Therefore $$E[\tau_{n+1}] = \begin{aligned}[t] &\sum_{k=1}^\infty P(\tau_n = k, S_{\tau_n+1}=6) E[\tau_{n+1}|\tau_n = k, S_{\tau_n+1}=6] \\&+ \sum_{k=1}^\infty P(\tau_n = k, S_{\tau_n+1}\neq 6) E[\tau_{n+1}|\tau_n = k, S_{\tau_n+1}\neq 6]. \end{aligned} $$ Thus $$ \begin{aligned} E[\tau_{n+1}] &= \sum_{k=1}^\infty P(\tau_n = k)P(S_{k+1}=6)E[k+1+\tau_{n+1}] + \sum_{k=1}^\infty P(\tau_n = k)P(S_{k+1}\neq 6)(k+1) \\ &= \frac 56 (E[\tau_n] + 1+ E[\tau_{n+1}) + \frac 16 (E[\tau_n] + 1), \end{aligned}$$ which yields the recurrence relation $$E[\tau_{n+1}] = 6E[\tau_{n}] + 6.$$

Since $\tau_1$ has Geometric distribution with parameter $\frac 16$, $E[\tau_1]=6$ and we can solve and find $$E[\tau_{n}] = \frac{6^{n+1}-6}5.$$

For $n=5$ the expected value is $9330$.

The validity of $E[\tau_{n}] = \frac{6^{n+1}-6}5$ can be ascertained by running simulations for small $n$, e.g., $n=3,4$.

import numpy as np

def find(arr, pat):
    L, l = len(arr), len(pat)
    for i in range(L-l+1):
        if arr[i:i+l] == pat:
            return i + l -1
    return -1

res = []
n = 4
pat = list(np.ones(n)) 
for _ in range(10000):
    sample = np.random.randint(1,7,10000)
    idx = find(list(sample), pat)
    if idx != -1:
        res.append(idx+1)
print(np.mean(res))

Answer 2

Let $R_n = \sum_{k=1}^n 1_{X_k = 6}$ and note that $R_n$ has Binomial distribution with parameters $(n,\frac 16)$.

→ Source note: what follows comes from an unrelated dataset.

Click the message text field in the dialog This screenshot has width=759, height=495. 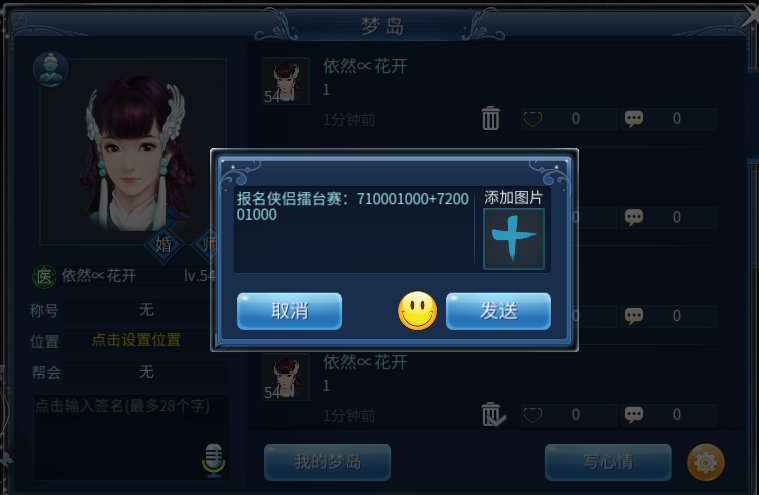pyautogui.click(x=354, y=230)
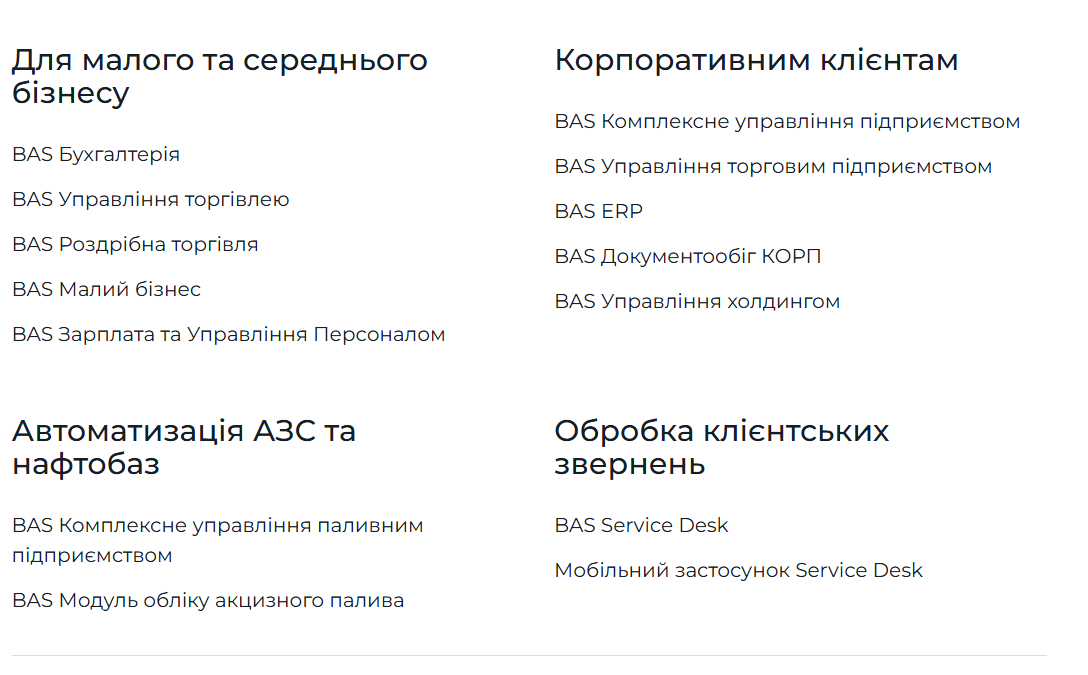The image size is (1088, 675).
Task: Select the BAS Малий бізнес link
Action: (x=106, y=289)
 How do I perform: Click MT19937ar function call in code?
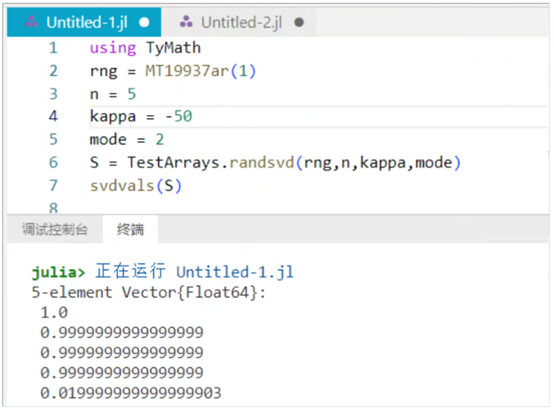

Note also that $P(T>n) = P(R_n < 5) = \sum_{k=0}^4 \binom nk \frac 1{6^k} (\frac 56)^{n-k}$.

Then $$E[T] = \sum_{n=0}^\infty P(T>n) = \sum_{k=0}^4 \frac 1{5^k} \sum_{n=0}^\infty \binom nk (\frac 56)^{n}.$$

For each $k\in \{0,\ldots, 4\}$ you can evaluate the sum $\sum_{n=0}^\infty \binom nk (\frac 56)^{n}$, and you will find that $$E[T] = 30.$$

This is confirmed by the following simulation.

import numpy as np
res = []
for _ in range(1000):
    sample = np.random.randint(1,7,5000)
    idx = np.argwhere(sample==6)[4][0]
    res.append(idx+1)
print(np.mean(res))